◆ **YOUR GOAL**
Go through the lines below one by one and count those holding the string "agent". Give the count alone.

◆ **Stored entries**
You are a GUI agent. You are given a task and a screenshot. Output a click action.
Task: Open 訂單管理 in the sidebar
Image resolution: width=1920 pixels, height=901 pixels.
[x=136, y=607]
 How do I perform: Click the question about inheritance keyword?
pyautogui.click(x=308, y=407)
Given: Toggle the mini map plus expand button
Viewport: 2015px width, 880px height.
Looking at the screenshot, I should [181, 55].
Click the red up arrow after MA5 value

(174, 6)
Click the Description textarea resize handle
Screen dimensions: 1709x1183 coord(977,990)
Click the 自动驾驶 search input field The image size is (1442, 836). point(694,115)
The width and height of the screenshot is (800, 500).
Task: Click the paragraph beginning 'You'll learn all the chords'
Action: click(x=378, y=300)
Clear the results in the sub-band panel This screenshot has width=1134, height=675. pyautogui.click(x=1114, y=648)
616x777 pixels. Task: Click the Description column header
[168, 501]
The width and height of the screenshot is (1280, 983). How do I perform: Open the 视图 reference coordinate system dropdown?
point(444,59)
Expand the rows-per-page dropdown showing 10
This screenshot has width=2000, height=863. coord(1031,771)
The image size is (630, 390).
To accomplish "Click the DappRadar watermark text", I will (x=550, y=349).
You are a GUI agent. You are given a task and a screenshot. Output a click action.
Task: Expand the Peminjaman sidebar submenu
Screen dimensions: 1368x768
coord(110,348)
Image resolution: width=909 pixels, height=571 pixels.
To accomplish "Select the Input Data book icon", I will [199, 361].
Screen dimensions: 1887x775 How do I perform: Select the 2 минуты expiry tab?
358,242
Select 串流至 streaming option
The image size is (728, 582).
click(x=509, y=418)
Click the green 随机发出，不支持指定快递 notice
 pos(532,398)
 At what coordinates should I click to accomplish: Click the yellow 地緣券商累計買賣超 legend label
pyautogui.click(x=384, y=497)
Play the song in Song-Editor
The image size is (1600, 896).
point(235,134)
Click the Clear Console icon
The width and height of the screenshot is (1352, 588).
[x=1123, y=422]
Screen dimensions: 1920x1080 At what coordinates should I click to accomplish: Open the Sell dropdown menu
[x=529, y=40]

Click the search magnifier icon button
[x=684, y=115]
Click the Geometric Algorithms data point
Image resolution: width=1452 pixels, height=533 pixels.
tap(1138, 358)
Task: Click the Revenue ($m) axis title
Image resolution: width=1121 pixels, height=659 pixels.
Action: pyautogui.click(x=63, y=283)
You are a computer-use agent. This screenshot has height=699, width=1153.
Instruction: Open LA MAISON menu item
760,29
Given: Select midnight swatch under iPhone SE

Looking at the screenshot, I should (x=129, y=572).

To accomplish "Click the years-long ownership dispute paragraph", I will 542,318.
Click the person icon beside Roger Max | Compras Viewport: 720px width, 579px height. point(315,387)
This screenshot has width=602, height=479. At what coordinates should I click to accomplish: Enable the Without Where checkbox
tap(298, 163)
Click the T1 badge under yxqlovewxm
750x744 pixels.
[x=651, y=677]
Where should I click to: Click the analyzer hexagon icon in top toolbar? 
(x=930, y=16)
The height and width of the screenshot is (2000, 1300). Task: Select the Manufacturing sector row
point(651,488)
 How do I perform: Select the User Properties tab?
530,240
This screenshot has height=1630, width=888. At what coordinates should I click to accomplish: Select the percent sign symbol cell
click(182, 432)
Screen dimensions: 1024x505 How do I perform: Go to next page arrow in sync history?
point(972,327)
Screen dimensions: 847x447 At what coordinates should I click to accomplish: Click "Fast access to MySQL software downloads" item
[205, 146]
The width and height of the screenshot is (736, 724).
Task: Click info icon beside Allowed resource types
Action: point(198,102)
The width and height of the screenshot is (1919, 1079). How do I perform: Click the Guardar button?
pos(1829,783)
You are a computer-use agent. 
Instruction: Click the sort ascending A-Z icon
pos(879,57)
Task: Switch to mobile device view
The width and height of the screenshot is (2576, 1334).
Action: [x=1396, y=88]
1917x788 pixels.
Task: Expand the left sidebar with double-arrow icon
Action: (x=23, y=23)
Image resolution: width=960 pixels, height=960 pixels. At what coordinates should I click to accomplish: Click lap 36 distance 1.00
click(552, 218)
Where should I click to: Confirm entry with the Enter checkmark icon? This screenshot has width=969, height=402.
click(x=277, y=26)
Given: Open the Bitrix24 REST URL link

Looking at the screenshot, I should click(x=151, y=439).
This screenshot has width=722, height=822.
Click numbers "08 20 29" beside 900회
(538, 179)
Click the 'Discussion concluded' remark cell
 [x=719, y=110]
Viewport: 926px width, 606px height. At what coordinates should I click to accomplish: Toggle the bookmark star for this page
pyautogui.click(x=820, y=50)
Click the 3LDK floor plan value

◆ **TASK RESPONSE**
4